DATA TO PROCESS:

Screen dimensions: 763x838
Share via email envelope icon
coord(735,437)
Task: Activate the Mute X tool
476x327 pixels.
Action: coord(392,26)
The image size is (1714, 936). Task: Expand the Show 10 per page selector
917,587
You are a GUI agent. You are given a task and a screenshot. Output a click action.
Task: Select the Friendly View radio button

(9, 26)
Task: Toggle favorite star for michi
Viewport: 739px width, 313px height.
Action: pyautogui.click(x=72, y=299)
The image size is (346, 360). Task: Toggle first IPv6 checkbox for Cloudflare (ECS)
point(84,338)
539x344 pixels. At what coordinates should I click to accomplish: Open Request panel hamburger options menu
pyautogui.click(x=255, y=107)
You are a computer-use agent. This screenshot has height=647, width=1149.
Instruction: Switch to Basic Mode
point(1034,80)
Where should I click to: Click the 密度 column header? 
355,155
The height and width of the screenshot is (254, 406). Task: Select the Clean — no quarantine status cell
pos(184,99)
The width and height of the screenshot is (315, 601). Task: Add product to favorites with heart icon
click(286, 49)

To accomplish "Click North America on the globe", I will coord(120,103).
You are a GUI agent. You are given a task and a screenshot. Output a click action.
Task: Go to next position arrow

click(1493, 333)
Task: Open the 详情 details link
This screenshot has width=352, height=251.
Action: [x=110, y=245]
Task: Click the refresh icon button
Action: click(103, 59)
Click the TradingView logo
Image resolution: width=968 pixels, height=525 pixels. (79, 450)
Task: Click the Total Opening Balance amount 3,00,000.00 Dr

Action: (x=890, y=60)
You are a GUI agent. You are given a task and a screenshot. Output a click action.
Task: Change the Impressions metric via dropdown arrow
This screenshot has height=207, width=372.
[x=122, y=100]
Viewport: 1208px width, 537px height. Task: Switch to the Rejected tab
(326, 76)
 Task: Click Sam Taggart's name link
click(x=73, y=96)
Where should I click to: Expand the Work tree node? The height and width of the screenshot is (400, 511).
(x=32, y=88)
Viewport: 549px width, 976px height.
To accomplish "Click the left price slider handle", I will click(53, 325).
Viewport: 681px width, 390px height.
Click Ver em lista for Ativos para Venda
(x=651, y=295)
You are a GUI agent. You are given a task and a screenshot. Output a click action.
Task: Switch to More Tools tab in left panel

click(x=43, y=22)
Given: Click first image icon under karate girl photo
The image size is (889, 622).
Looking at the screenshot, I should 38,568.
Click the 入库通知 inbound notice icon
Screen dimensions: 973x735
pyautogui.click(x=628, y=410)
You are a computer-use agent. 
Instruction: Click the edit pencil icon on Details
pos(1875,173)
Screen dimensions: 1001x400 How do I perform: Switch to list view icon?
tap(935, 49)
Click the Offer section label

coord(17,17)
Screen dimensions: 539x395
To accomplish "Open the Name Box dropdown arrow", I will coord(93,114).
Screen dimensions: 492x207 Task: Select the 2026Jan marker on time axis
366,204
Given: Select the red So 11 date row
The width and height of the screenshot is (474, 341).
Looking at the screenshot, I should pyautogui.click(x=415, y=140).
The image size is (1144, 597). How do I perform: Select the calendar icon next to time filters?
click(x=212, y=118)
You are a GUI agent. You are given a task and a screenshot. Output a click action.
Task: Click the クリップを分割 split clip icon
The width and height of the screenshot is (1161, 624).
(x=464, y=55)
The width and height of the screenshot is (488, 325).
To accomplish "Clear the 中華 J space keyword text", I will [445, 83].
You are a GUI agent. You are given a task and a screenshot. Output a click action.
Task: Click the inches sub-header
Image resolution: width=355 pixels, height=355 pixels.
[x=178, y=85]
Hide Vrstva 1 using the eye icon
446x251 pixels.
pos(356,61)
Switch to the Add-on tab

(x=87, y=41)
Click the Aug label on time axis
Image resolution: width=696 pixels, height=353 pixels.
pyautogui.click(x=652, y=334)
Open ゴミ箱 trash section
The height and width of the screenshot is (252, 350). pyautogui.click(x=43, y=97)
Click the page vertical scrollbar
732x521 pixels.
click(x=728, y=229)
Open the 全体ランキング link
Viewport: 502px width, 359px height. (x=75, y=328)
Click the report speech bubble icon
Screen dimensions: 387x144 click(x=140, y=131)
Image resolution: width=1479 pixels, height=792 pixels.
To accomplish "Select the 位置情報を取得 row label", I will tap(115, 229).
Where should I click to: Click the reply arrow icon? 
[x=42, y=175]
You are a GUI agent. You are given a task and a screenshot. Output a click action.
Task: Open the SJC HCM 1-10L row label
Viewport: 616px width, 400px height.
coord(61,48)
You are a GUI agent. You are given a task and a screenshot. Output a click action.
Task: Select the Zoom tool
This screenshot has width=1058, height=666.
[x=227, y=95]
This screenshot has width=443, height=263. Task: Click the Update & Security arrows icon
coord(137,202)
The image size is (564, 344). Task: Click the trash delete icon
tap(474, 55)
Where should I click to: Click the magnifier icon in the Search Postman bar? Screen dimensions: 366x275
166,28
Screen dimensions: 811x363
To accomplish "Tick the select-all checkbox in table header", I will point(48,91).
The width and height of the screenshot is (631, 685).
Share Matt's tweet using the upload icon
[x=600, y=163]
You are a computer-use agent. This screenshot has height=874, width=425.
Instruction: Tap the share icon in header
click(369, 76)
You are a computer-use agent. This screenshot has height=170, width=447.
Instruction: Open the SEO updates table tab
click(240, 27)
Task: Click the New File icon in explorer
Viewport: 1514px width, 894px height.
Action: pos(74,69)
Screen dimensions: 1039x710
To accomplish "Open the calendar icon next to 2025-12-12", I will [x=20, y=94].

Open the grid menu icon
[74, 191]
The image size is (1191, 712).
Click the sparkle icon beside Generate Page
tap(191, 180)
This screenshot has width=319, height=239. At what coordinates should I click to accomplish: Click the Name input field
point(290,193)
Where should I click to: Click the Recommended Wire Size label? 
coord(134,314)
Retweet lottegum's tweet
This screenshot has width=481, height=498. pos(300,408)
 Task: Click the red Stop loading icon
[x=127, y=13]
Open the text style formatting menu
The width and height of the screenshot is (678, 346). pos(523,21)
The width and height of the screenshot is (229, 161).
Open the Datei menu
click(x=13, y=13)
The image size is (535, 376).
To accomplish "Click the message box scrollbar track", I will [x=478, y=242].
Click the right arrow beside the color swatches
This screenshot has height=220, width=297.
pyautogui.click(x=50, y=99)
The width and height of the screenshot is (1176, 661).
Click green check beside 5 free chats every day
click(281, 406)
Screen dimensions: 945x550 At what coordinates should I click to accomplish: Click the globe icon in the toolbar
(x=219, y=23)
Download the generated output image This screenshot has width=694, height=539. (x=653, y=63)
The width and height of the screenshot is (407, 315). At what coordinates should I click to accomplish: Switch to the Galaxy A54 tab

PROBLEM DESCRIPTION: Write out the entire listing above once more, word for word and line by line, from its first line through its last.

FINAL RESULT:
Screen dimensions: 763x838
Share via email envelope icon
coord(735,437)
Task: Activate the Mute X tool
476x327 pixels.
Action: coord(392,26)
The image size is (1714, 936). Task: Expand the Show 10 per page selector
917,587
You are a GUI agent. You are given a task and a screenshot. Output a click action.
Task: Select the Friendly View radio button

(9, 26)
Task: Toggle favorite star for michi
Viewport: 739px width, 313px height.
Action: pyautogui.click(x=72, y=299)
The image size is (346, 360). Task: Toggle first IPv6 checkbox for Cloudflare (ECS)
point(84,338)
539x344 pixels. At what coordinates should I click to accomplish: Open Request panel hamburger options menu
pyautogui.click(x=255, y=107)
You are a computer-use agent. This screenshot has height=647, width=1149.
Instruction: Switch to Basic Mode
point(1034,80)
Where should I click to: Click the 密度 column header? 
355,155
The height and width of the screenshot is (254, 406). Task: Select the Clean — no quarantine status cell
pos(184,99)
The width and height of the screenshot is (315, 601). Task: Add product to favorites with heart icon
click(286, 49)

To accomplish "Click North America on the globe", I will coord(120,103).
You are a GUI agent. You are given a task and a screenshot. Output a click action.
Task: Go to next position arrow

click(1493, 333)
Task: Open the 详情 details link
This screenshot has width=352, height=251.
Action: [x=110, y=245]
Task: Click the refresh icon button
Action: click(103, 59)
Click the TradingView logo
Image resolution: width=968 pixels, height=525 pixels. (79, 450)
Task: Click the Total Opening Balance amount 3,00,000.00 Dr

Action: (x=890, y=60)
You are a GUI agent. You are given a task and a screenshot. Output a click action.
Task: Change the Impressions metric via dropdown arrow
This screenshot has height=207, width=372.
[x=122, y=100]
Viewport: 1208px width, 537px height. Task: Switch to the Rejected tab
(326, 76)
 Task: Click Sam Taggart's name link
click(x=73, y=96)
Where should I click to: Expand the Work tree node? The height and width of the screenshot is (400, 511).
(x=32, y=88)
Viewport: 549px width, 976px height.
To accomplish "Click the left price slider handle", I will click(53, 325).
Viewport: 681px width, 390px height.
Click Ver em lista for Ativos para Venda
(x=651, y=295)
You are a GUI agent. You are given a task and a screenshot. Output a click action.
Task: Switch to More Tools tab in left panel

click(x=43, y=22)
Given: Click first image icon under karate girl photo
The image size is (889, 622).
Looking at the screenshot, I should 38,568.
Click the 入库通知 inbound notice icon
Screen dimensions: 973x735
pyautogui.click(x=628, y=410)
You are a computer-use agent. 
Instruction: Click the edit pencil icon on Details
pos(1875,173)
Screen dimensions: 1001x400 How do I perform: Switch to list view icon?
tap(935, 49)
Click the Offer section label

coord(17,17)
Screen dimensions: 539x395
To accomplish "Open the Name Box dropdown arrow", I will coord(93,114).
Screen dimensions: 492x207 Task: Select the 2026Jan marker on time axis
366,204
Given: Select the red So 11 date row
The width and height of the screenshot is (474, 341).
Looking at the screenshot, I should pyautogui.click(x=415, y=140).
The image size is (1144, 597). How do I perform: Select the calendar icon next to time filters?
click(x=212, y=118)
You are a GUI agent. You are given a task and a screenshot. Output a click action.
Task: Click the クリップを分割 split clip icon
The width and height of the screenshot is (1161, 624).
(x=464, y=55)
The width and height of the screenshot is (488, 325).
To accomplish "Clear the 中華 J space keyword text", I will [445, 83].
You are a GUI agent. You are given a task and a screenshot. Output a click action.
Task: Click the inches sub-header
Image resolution: width=355 pixels, height=355 pixels.
[x=178, y=85]
Hide Vrstva 1 using the eye icon
446x251 pixels.
pos(356,61)
Switch to the Add-on tab

(x=87, y=41)
Click the Aug label on time axis
Image resolution: width=696 pixels, height=353 pixels.
pyautogui.click(x=652, y=334)
Open ゴミ箱 trash section
The height and width of the screenshot is (252, 350). pyautogui.click(x=43, y=97)
Click the page vertical scrollbar
732x521 pixels.
click(x=728, y=229)
Open the 全体ランキング link
Viewport: 502px width, 359px height. (x=75, y=328)
Click the report speech bubble icon
Screen dimensions: 387x144 click(x=140, y=131)
Image resolution: width=1479 pixels, height=792 pixels.
To accomplish "Select the 位置情報を取得 row label", I will tap(115, 229).
Where should I click to: Click the reply arrow icon? 
[x=42, y=175]
You are a GUI agent. You are given a task and a screenshot. Output a click action.
Task: Open the SJC HCM 1-10L row label
Viewport: 616px width, 400px height.
coord(61,48)
You are a GUI agent. You are given a task and a screenshot. Output a click action.
Task: Select the Zoom tool
This screenshot has width=1058, height=666.
[x=227, y=95]
This screenshot has width=443, height=263. Task: Click the Update & Security arrows icon
coord(137,202)
The image size is (564, 344). Task: Click the trash delete icon
tap(474, 55)
Where should I click to: Click the magnifier icon in the Search Postman bar? Screen dimensions: 366x275
166,28
Screen dimensions: 811x363
To accomplish "Tick the select-all checkbox in table header", I will point(48,91).
The width and height of the screenshot is (631, 685).
Share Matt's tweet using the upload icon
[x=600, y=163]
You are a computer-use agent. This screenshot has height=874, width=425.
Instruction: Tap the share icon in header
click(369, 76)
You are a computer-use agent. This screenshot has height=170, width=447.
Instruction: Open the SEO updates table tab
click(240, 27)
Task: Click the New File icon in explorer
Viewport: 1514px width, 894px height.
Action: pos(74,69)
Screen dimensions: 1039x710
To accomplish "Open the calendar icon next to 2025-12-12", I will [x=20, y=94].

Open the grid menu icon
[74, 191]
The image size is (1191, 712).
Click the sparkle icon beside Generate Page
tap(191, 180)
This screenshot has width=319, height=239. At what coordinates should I click to accomplish: Click the Name input field
point(290,193)
Where should I click to: Click the Recommended Wire Size label? 
coord(134,314)
Retweet lottegum's tweet
This screenshot has width=481, height=498. pos(300,408)
 Task: Click the red Stop loading icon
[x=127, y=13]
Open the text style formatting menu
The width and height of the screenshot is (678, 346). pos(523,21)
The width and height of the screenshot is (229, 161).
Open the Datei menu
click(x=13, y=13)
The image size is (535, 376).
To accomplish "Click the message box scrollbar track", I will [x=478, y=242].
Click the right arrow beside the color swatches
This screenshot has height=220, width=297.
pyautogui.click(x=50, y=99)
The width and height of the screenshot is (1176, 661).
Click green check beside 5 free chats every day
click(281, 406)
Screen dimensions: 945x550 At what coordinates should I click to accomplish: Click the globe icon in the toolbar
(x=219, y=23)
Download the generated output image This screenshot has width=694, height=539. (x=653, y=63)
The width and height of the screenshot is (407, 315). At what coordinates should I click to accomplish: Switch to the Galaxy A54 tab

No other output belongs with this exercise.